Exercise material START

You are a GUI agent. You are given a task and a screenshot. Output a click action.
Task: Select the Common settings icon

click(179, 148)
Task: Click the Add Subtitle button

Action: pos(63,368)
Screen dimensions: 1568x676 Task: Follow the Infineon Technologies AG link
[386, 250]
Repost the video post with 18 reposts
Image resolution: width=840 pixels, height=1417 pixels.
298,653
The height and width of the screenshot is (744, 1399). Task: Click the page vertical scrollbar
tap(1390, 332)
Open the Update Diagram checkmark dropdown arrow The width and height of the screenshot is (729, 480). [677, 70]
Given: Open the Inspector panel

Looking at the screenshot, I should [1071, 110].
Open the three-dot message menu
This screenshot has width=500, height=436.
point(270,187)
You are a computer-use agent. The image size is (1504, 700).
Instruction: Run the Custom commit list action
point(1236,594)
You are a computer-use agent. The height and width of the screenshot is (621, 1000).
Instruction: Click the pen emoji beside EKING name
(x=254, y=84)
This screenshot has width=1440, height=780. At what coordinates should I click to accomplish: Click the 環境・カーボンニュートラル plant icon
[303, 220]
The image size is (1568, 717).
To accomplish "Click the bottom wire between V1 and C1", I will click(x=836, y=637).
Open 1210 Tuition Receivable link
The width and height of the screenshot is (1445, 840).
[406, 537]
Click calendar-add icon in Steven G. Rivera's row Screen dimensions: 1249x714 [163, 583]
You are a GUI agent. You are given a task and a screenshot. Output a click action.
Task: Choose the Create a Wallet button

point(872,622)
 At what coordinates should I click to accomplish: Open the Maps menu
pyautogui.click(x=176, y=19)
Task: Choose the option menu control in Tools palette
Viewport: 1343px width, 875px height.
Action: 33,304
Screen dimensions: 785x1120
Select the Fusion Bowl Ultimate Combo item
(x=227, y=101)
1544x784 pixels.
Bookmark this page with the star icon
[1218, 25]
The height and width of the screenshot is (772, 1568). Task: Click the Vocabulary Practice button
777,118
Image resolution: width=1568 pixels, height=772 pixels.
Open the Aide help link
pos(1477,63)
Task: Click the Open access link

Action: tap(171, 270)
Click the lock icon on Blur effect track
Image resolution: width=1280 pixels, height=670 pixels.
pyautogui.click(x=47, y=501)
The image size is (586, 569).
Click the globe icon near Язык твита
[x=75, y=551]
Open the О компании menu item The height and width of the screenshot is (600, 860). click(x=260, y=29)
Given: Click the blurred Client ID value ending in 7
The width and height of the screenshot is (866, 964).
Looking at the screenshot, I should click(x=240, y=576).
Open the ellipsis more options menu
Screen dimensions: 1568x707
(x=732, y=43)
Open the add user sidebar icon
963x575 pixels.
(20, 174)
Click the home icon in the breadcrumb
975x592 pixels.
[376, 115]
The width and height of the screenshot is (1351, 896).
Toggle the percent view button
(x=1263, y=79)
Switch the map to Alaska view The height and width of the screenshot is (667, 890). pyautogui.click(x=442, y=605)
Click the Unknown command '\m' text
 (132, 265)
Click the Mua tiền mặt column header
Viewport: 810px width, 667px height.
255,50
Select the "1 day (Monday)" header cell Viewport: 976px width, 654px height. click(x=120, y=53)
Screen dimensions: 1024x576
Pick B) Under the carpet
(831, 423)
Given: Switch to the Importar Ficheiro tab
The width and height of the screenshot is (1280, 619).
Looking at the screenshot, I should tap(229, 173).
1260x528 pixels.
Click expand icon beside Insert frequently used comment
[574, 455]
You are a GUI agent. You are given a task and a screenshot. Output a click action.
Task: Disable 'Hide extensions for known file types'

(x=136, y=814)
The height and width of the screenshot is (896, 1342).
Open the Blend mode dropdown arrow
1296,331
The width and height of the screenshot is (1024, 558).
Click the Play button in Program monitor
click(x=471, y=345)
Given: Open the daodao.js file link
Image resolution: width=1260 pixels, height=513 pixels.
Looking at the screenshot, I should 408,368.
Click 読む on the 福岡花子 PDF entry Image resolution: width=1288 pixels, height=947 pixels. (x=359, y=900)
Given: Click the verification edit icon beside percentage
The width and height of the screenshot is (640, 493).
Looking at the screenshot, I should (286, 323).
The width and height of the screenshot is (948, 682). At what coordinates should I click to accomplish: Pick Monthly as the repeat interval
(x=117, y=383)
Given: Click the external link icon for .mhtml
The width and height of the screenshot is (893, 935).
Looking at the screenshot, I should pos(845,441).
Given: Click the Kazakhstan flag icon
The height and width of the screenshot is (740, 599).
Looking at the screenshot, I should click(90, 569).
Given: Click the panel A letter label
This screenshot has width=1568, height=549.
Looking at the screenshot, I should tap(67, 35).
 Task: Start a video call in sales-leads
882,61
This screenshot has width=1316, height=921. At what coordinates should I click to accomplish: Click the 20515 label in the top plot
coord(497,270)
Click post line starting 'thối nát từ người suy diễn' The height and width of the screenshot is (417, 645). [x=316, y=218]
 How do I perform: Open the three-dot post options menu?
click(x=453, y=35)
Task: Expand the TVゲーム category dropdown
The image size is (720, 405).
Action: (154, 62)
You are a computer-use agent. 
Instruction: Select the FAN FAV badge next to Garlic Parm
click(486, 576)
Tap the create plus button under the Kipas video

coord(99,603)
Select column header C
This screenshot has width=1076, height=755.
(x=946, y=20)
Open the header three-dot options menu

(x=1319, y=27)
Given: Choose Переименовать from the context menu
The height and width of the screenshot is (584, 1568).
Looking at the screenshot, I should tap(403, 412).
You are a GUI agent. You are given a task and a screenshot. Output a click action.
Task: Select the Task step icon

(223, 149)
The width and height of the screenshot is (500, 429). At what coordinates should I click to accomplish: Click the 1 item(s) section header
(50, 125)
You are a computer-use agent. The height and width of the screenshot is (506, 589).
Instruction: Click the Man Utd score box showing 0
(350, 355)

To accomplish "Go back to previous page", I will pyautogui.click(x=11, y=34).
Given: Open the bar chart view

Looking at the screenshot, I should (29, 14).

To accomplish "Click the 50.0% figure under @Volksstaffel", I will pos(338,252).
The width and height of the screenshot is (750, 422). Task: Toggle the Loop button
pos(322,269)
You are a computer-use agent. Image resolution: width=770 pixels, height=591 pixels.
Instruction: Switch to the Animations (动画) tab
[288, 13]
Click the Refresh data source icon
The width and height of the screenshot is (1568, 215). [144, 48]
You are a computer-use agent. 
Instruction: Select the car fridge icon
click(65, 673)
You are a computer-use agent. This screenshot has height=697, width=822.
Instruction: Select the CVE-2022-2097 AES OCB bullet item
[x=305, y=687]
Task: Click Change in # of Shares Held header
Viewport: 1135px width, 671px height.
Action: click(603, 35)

Exercise material END

» Task statement
Please reproduce each entry above exactly as it reads.

» Reply to the task
You are a GUI agent. You are given a task and a screenshot. Output a click action.
Task: Select the Common settings icon

click(179, 148)
Task: Click the Add Subtitle button

Action: pos(63,368)
Screen dimensions: 1568x676 Task: Follow the Infineon Technologies AG link
[386, 250]
Repost the video post with 18 reposts
Image resolution: width=840 pixels, height=1417 pixels.
298,653
The height and width of the screenshot is (744, 1399). Task: Click the page vertical scrollbar
tap(1390, 332)
Open the Update Diagram checkmark dropdown arrow The width and height of the screenshot is (729, 480). [677, 70]
Given: Open the Inspector panel

Looking at the screenshot, I should [1071, 110].
Open the three-dot message menu
This screenshot has width=500, height=436.
point(270,187)
You are a computer-use agent. The image size is (1504, 700).
Instruction: Run the Custom commit list action
point(1236,594)
You are a computer-use agent. The height and width of the screenshot is (621, 1000).
Instruction: Click the pen emoji beside EKING name
(x=254, y=84)
This screenshot has width=1440, height=780. At what coordinates should I click to accomplish: Click the 環境・カーボンニュートラル plant icon
[303, 220]
The image size is (1568, 717).
To accomplish "Click the bottom wire between V1 and C1", I will click(x=836, y=637).
Open 1210 Tuition Receivable link
The width and height of the screenshot is (1445, 840).
[406, 537]
Click calendar-add icon in Steven G. Rivera's row Screen dimensions: 1249x714 [163, 583]
You are a GUI agent. You are given a task and a screenshot. Output a click action.
Task: Choose the Create a Wallet button

point(872,622)
 At what coordinates should I click to accomplish: Open the Maps menu
pyautogui.click(x=176, y=19)
Task: Choose the option menu control in Tools palette
Viewport: 1343px width, 875px height.
Action: 33,304
Screen dimensions: 785x1120
Select the Fusion Bowl Ultimate Combo item
(x=227, y=101)
1544x784 pixels.
Bookmark this page with the star icon
[1218, 25]
The height and width of the screenshot is (772, 1568). Task: Click the Vocabulary Practice button
777,118
Image resolution: width=1568 pixels, height=772 pixels.
Open the Aide help link
pos(1477,63)
Task: Click the Open access link

Action: tap(171, 270)
Click the lock icon on Blur effect track
Image resolution: width=1280 pixels, height=670 pixels.
pyautogui.click(x=47, y=501)
The image size is (586, 569).
Click the globe icon near Язык твита
[x=75, y=551]
Open the О компании menu item The height and width of the screenshot is (600, 860). click(x=260, y=29)
Given: Click the blurred Client ID value ending in 7
The width and height of the screenshot is (866, 964).
Looking at the screenshot, I should click(x=240, y=576).
Open the ellipsis more options menu
Screen dimensions: 1568x707
(x=732, y=43)
Open the add user sidebar icon
963x575 pixels.
(20, 174)
Click the home icon in the breadcrumb
975x592 pixels.
[376, 115]
The width and height of the screenshot is (1351, 896).
Toggle the percent view button
(x=1263, y=79)
Switch the map to Alaska view The height and width of the screenshot is (667, 890). pyautogui.click(x=442, y=605)
Click the Unknown command '\m' text
 (132, 265)
Click the Mua tiền mặt column header
Viewport: 810px width, 667px height.
255,50
Select the "1 day (Monday)" header cell Viewport: 976px width, 654px height. click(x=120, y=53)
Screen dimensions: 1024x576
Pick B) Under the carpet
(831, 423)
Given: Switch to the Importar Ficheiro tab
The width and height of the screenshot is (1280, 619).
Looking at the screenshot, I should tap(229, 173).
1260x528 pixels.
Click expand icon beside Insert frequently used comment
[574, 455]
You are a GUI agent. You are given a task and a screenshot. Output a click action.
Task: Disable 'Hide extensions for known file types'

(x=136, y=814)
The height and width of the screenshot is (896, 1342).
Open the Blend mode dropdown arrow
1296,331
The width and height of the screenshot is (1024, 558).
Click the Play button in Program monitor
click(x=471, y=345)
Given: Open the daodao.js file link
Image resolution: width=1260 pixels, height=513 pixels.
Looking at the screenshot, I should 408,368.
Click 読む on the 福岡花子 PDF entry Image resolution: width=1288 pixels, height=947 pixels. (x=359, y=900)
Given: Click the verification edit icon beside percentage
The width and height of the screenshot is (640, 493).
Looking at the screenshot, I should (286, 323).
The width and height of the screenshot is (948, 682). At what coordinates should I click to accomplish: Pick Monthly as the repeat interval
(x=117, y=383)
Given: Click the external link icon for .mhtml
The width and height of the screenshot is (893, 935).
Looking at the screenshot, I should pos(845,441).
Given: Click the Kazakhstan flag icon
The height and width of the screenshot is (740, 599).
Looking at the screenshot, I should click(90, 569).
Given: Click the panel A letter label
This screenshot has width=1568, height=549.
Looking at the screenshot, I should tap(67, 35).
 Task: Start a video call in sales-leads
882,61
This screenshot has width=1316, height=921. At what coordinates should I click to accomplish: Click the 20515 label in the top plot
coord(497,270)
Click post line starting 'thối nát từ người suy diễn' The height and width of the screenshot is (417, 645). [x=316, y=218]
 How do I perform: Open the three-dot post options menu?
click(x=453, y=35)
Task: Expand the TVゲーム category dropdown
The image size is (720, 405).
Action: (154, 62)
You are a computer-use agent. 
Instruction: Select the FAN FAV badge next to Garlic Parm
click(486, 576)
Tap the create plus button under the Kipas video

coord(99,603)
Select column header C
This screenshot has width=1076, height=755.
(x=946, y=20)
Open the header three-dot options menu

(x=1319, y=27)
Given: Choose Переименовать from the context menu
The height and width of the screenshot is (584, 1568).
Looking at the screenshot, I should tap(403, 412).
You are a GUI agent. You are given a task and a screenshot. Output a click action.
Task: Select the Task step icon

(223, 149)
The width and height of the screenshot is (500, 429). At what coordinates should I click to accomplish: Click the 1 item(s) section header
(50, 125)
You are a computer-use agent. The height and width of the screenshot is (506, 589).
Instruction: Click the Man Utd score box showing 0
(350, 355)

To accomplish "Go back to previous page", I will pyautogui.click(x=11, y=34).
Given: Open the bar chart view

Looking at the screenshot, I should (29, 14).

To accomplish "Click the 50.0% figure under @Volksstaffel", I will pos(338,252).
The width and height of the screenshot is (750, 422). Task: Toggle the Loop button
pos(322,269)
You are a computer-use agent. Image resolution: width=770 pixels, height=591 pixels.
Instruction: Switch to the Animations (动画) tab
[288, 13]
Click the Refresh data source icon
The width and height of the screenshot is (1568, 215). [144, 48]
You are a computer-use agent. 
Instruction: Select the car fridge icon
click(65, 673)
You are a computer-use agent. This screenshot has height=697, width=822.
Instruction: Select the CVE-2022-2097 AES OCB bullet item
[x=305, y=687]
Task: Click Change in # of Shares Held header
Viewport: 1135px width, 671px height.
Action: click(603, 35)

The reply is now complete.